Paul Krugman has called the US government’s rescue of Silicon Valley Bank a sensible but frustrating decision, and pushed for tighter banking regulations to prevent future failures.
SVB ran into trouble because it invested customers’ deposits in long-duration bonds that plunged in value as the Federal Reserve hiked interest rates from nearly zero to upwards of 4.5% over the past 12 months. The lender — a key player in the venture-capital ecosystem — responded by selling $24 billion of bonds and launching a $2 billion capital raise last week.
The bank’s scramble for cash sparked fears about its stability among VCs and their portfolio companies, leading to a tidal wave of withdrawals that overwhelmed the bank. The Federal Deposit Insurance Corporation (FDIC) took control of SVB on Friday, and agreed to guarantee all of its deposits beyond the usual $250,000 limit on Sunday.
Krugman argued in a New York Times column on Tuesday that SVB was uniquely vulnerable, and letting its large depositors lose some money probably wouldn’t have threatened the wider banking system. However, he emphasized that the risks of allowing SVB to fail greatly outweighed the dangers of intervening.
Still, the Nobel Prize-winning economist expressed reservations about the rescue. He complained it was “infuriating” that SVB was among the regional banks that successfully pushed for looser regulations a few years ago. He also called out the technology industry’s tendency to criticize big government until it needs help.
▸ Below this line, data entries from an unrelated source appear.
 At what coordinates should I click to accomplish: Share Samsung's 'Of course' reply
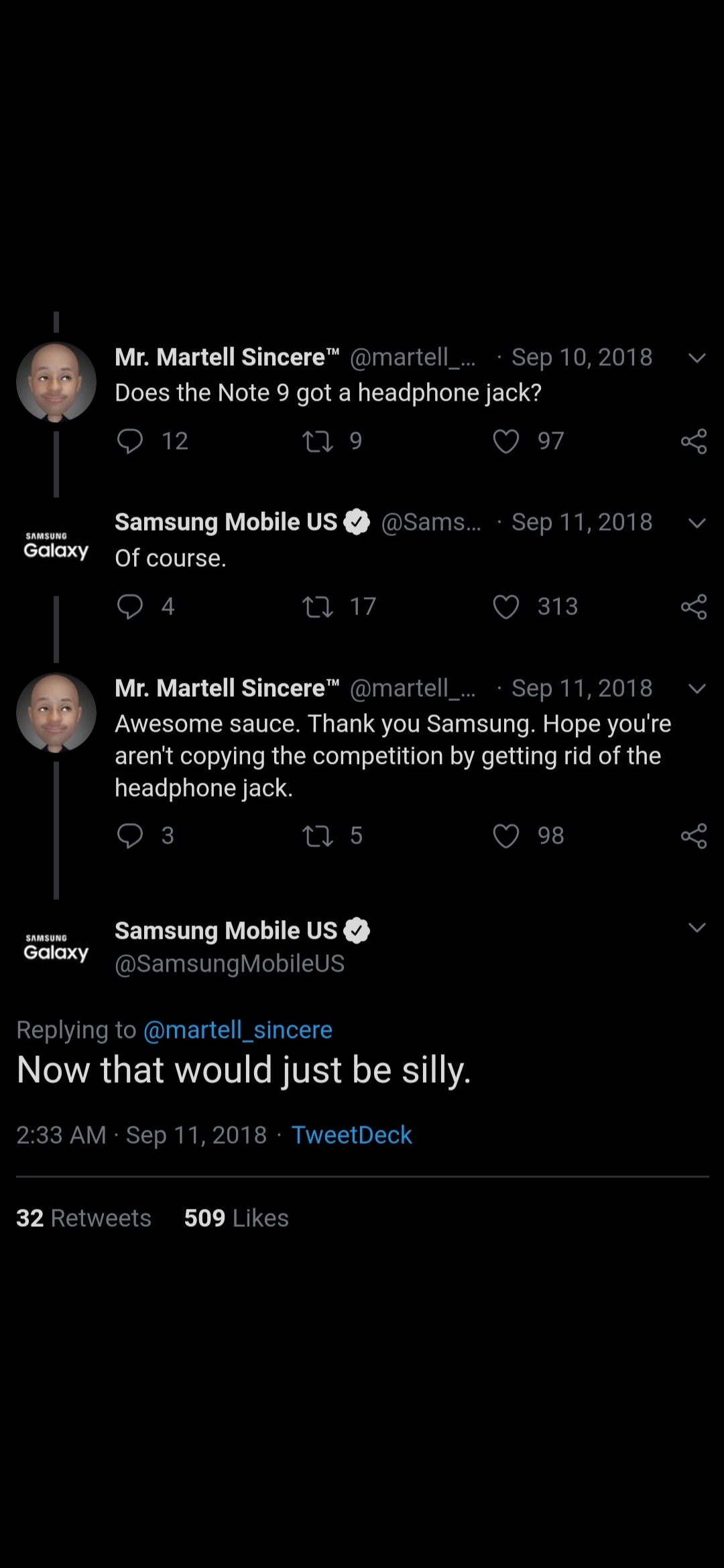tap(695, 606)
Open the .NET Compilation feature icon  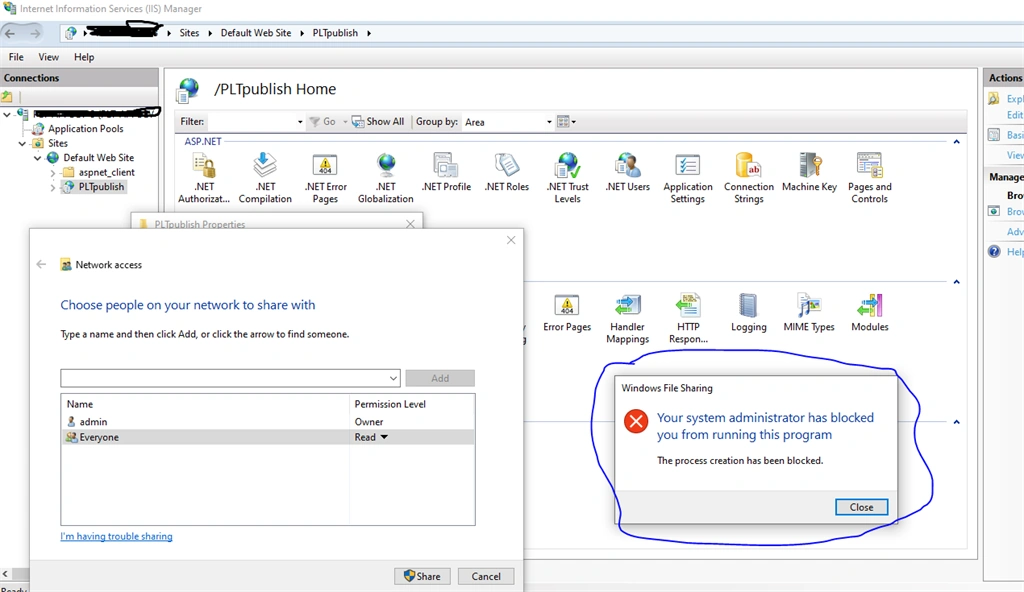click(264, 178)
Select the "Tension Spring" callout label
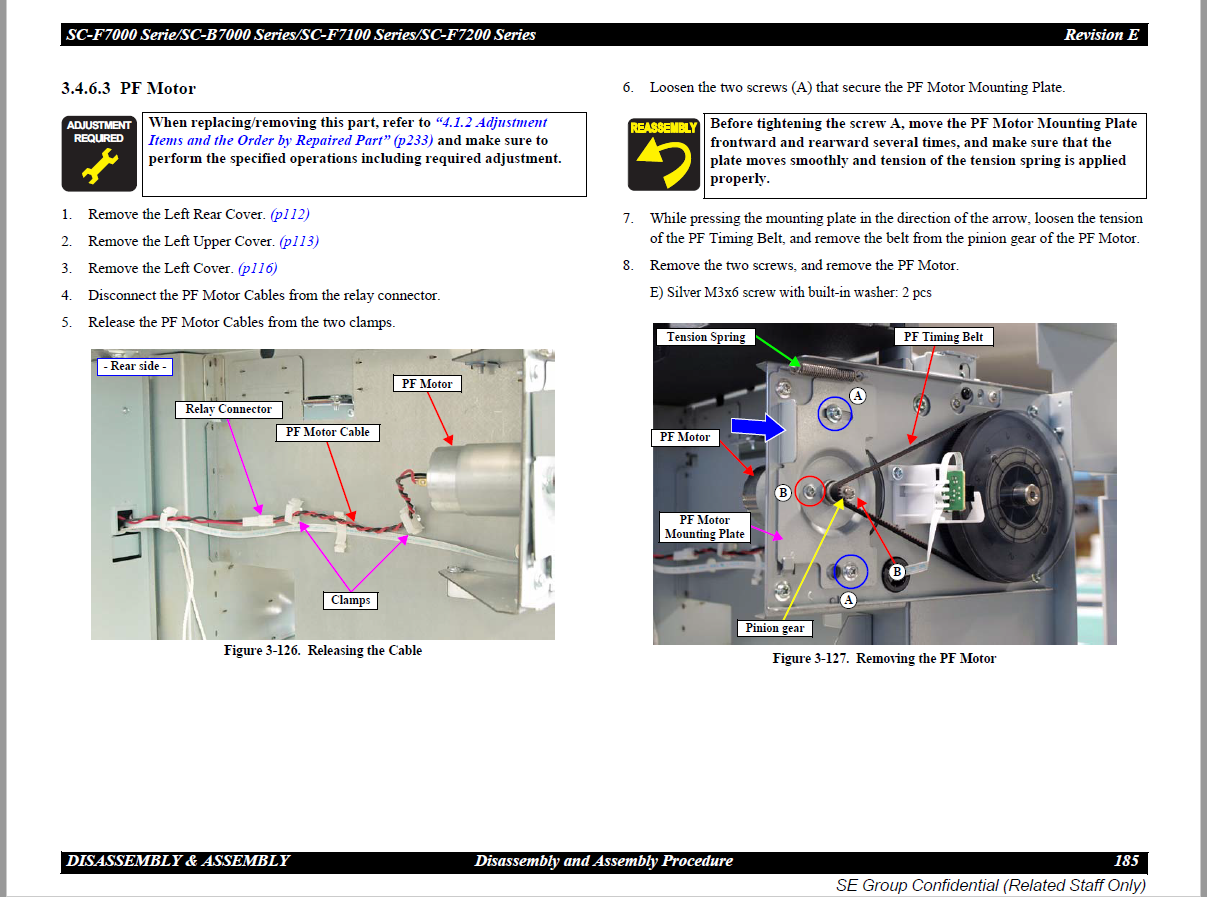 [x=706, y=337]
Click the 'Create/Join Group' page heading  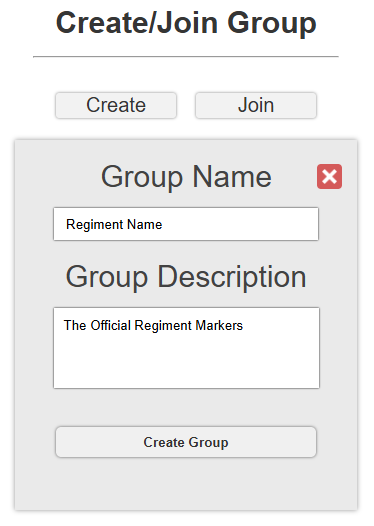186,23
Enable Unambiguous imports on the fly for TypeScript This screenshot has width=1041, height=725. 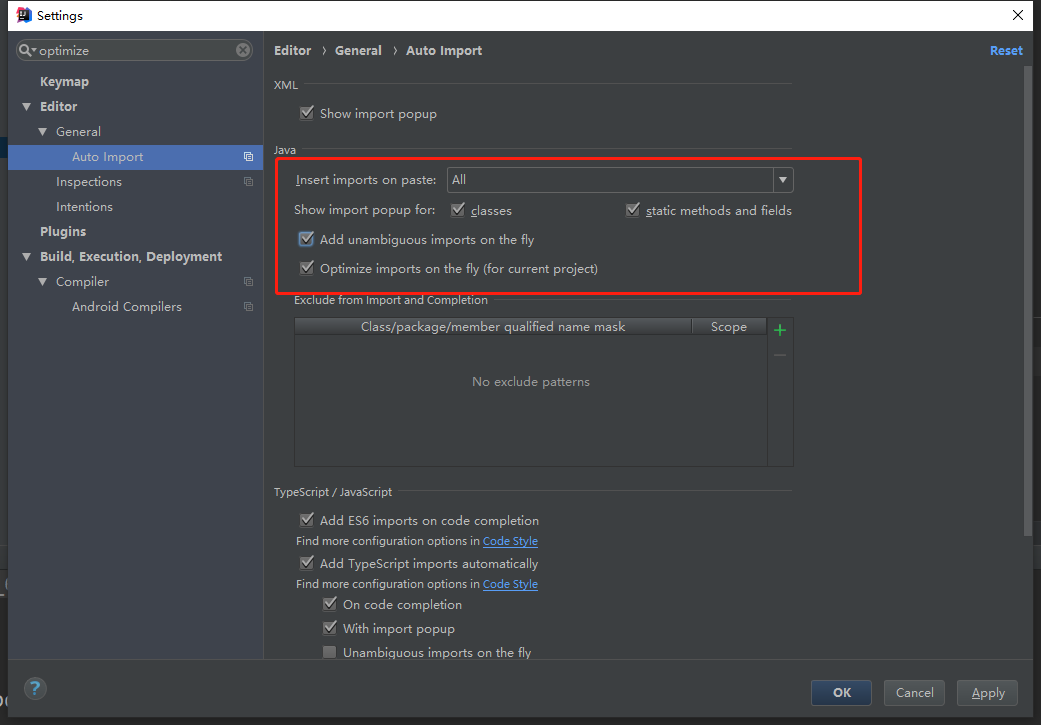click(330, 652)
Moreover, Krugman flagged the risk that the government guaranteeing deposits might result in people parking their money in banks without questioning whether it’s safe, or how the lender is using their cash. Banks might also feel safe making high-risk loans or investments, if they believe their depositors will be made whole if they lose everything, he continued.
“Heads, they win; tails, the taxpayers lose,” the Nobel laureate said.
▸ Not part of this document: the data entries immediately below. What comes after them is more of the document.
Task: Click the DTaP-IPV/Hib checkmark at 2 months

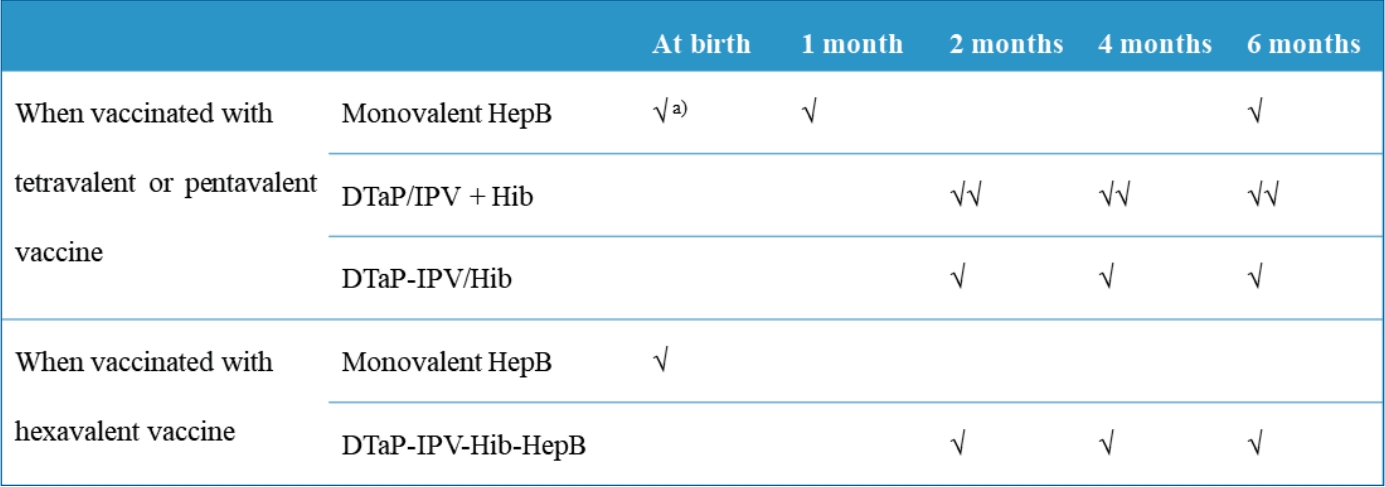Action: 958,279
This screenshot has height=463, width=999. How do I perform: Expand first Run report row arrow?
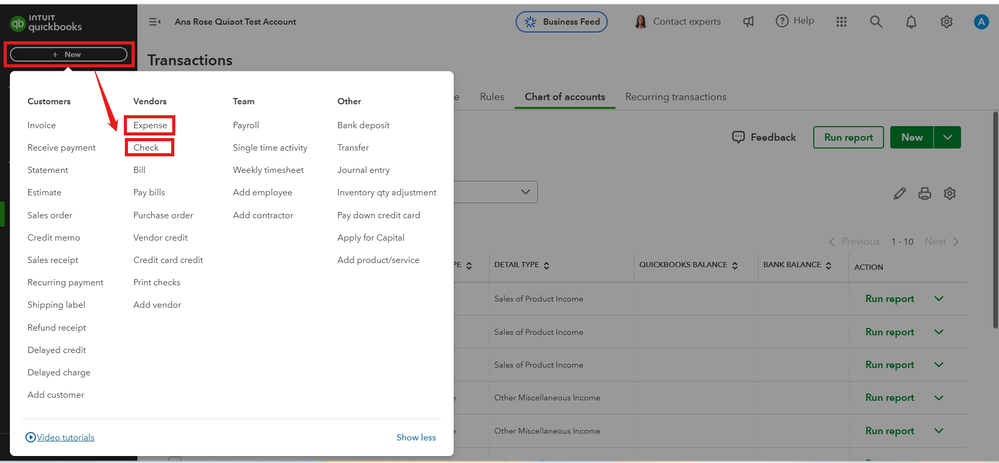click(x=938, y=299)
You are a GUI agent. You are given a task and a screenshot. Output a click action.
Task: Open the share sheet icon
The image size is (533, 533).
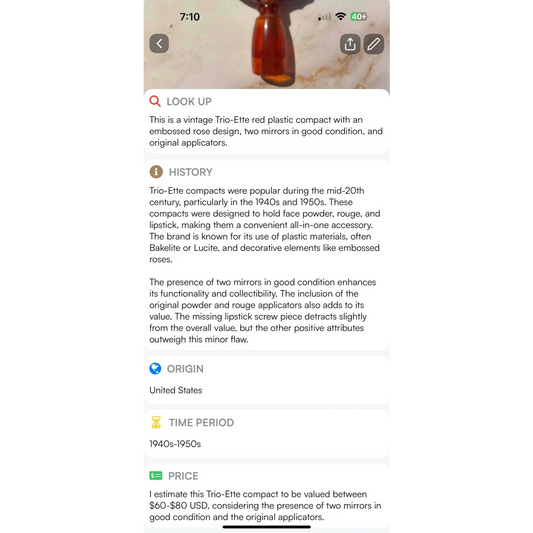(350, 44)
Krugman, a vocal cryptocurrency skeptic, said it was unreasonable to expect people to evaluate the soundness of banks, and questioned the sophistication of SVB’s customer base.
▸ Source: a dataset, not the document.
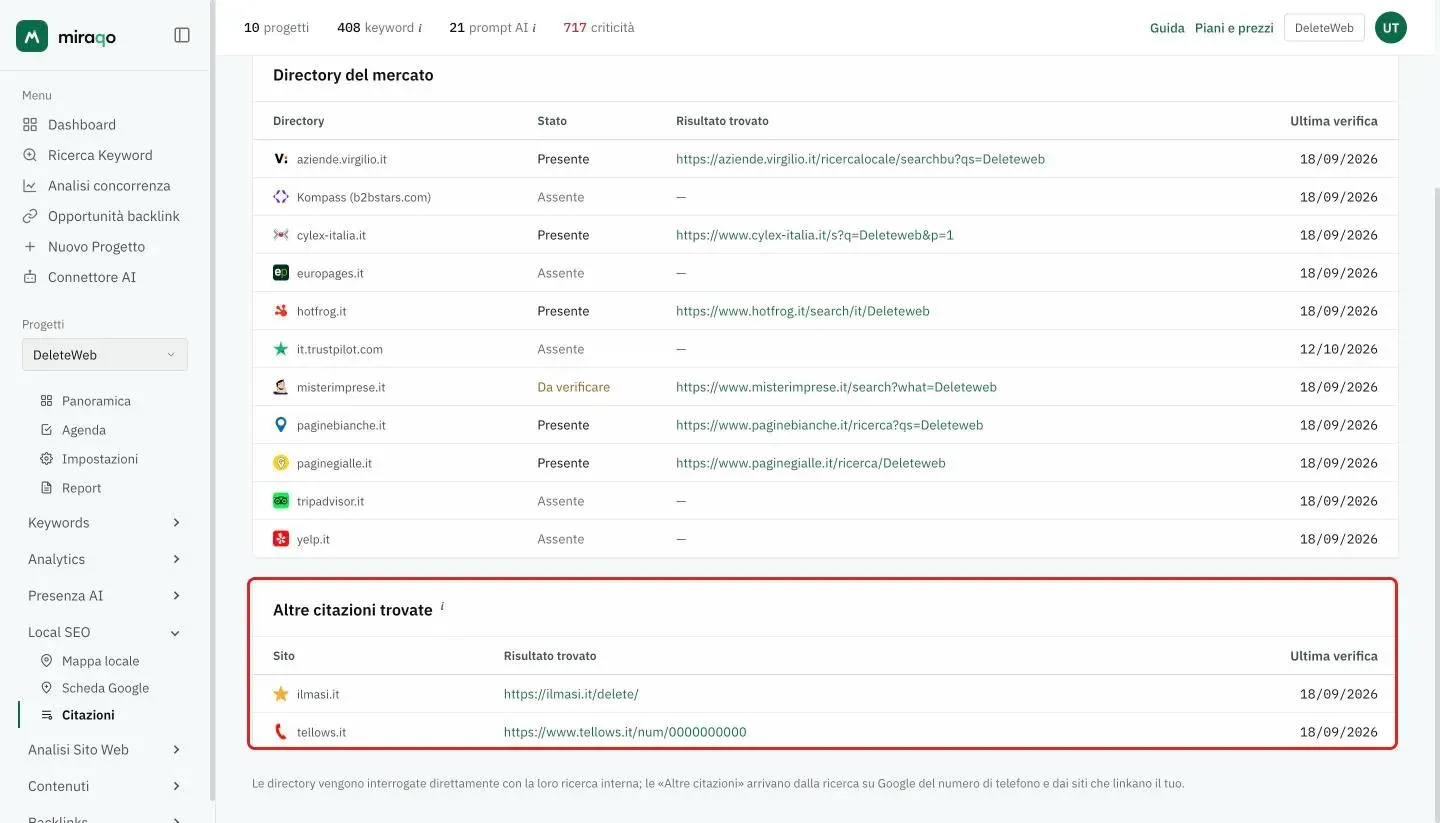
Task: Open the hotfrog.it result link
Action: point(803,311)
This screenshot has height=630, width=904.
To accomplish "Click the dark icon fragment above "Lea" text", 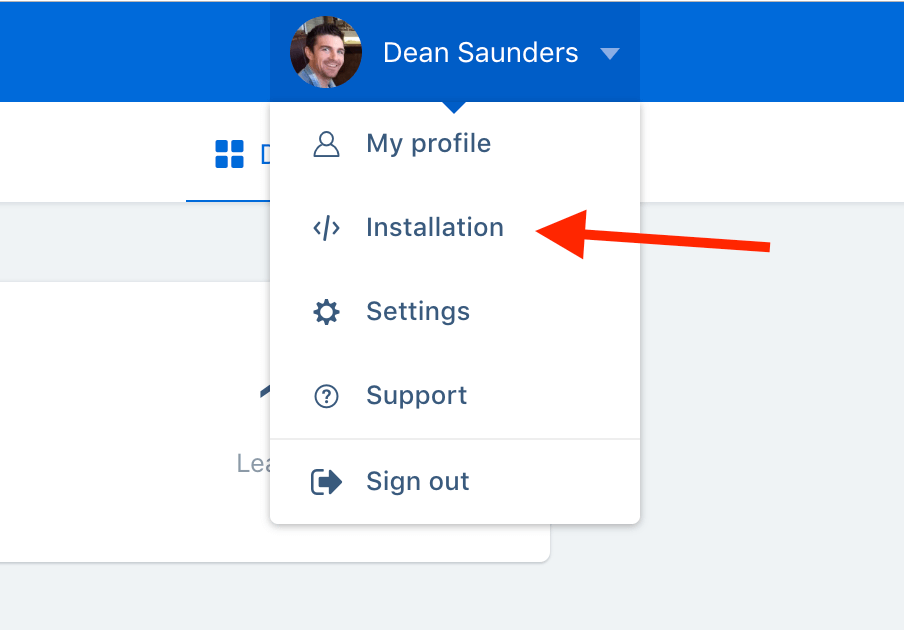I will 265,391.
“I don’t believe that SVB’s depositors were making careful, rational calculations about risks and likely policy responses, because I don’t believe that they understood how banking works in the first place,” he said. “For heaven’s sake, some of SVB’s biggest clients were in crypto. Need we say more?”
Krugman concluded that the key takeaway from the SVB fiasco is that banks need to be strongly regulated. Imposing capital requirements helps mitigate losses, and encourages bank bosses to act sensibly or lose money, he said.
“Wouldn’t we all, even the ultrarich and large companies, be happier if we didn’t have to worry about our banks going down in flames?” he asked.